• TASK ITEM
Your answer should consist of each line below that contains the string "button".

⟨

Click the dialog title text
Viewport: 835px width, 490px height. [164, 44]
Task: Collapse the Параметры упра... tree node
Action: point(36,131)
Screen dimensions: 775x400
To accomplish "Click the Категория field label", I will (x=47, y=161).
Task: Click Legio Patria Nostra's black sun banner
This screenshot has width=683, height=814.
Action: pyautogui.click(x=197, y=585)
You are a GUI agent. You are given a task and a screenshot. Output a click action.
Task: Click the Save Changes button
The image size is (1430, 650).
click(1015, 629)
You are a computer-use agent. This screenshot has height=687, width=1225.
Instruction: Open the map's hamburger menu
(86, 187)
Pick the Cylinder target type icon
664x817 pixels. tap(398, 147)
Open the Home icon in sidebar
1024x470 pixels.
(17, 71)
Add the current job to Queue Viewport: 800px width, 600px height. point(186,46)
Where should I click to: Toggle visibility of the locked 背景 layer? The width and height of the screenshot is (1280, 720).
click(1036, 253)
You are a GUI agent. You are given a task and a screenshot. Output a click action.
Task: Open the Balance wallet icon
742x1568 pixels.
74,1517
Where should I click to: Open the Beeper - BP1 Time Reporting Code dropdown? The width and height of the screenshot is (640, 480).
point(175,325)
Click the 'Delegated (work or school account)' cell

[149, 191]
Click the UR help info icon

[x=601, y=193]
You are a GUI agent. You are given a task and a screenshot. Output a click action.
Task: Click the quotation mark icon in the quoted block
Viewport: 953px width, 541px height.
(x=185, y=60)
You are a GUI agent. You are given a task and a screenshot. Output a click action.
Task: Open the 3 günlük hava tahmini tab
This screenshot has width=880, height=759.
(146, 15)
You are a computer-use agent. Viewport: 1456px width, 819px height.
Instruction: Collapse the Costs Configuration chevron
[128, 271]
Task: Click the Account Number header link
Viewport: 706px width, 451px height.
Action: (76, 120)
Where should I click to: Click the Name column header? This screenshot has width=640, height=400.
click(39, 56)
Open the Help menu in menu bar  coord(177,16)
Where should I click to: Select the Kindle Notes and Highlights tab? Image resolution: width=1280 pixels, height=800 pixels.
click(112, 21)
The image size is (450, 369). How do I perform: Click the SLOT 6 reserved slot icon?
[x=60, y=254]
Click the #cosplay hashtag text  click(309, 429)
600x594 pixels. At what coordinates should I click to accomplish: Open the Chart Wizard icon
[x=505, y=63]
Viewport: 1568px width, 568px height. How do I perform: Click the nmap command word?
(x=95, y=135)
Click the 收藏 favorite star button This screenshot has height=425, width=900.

⟩

• SOLUTION TO THE EXERCISE
Task: Click the Save Changes button
Click the 收藏 favorite star button This screenshot has height=425, width=900.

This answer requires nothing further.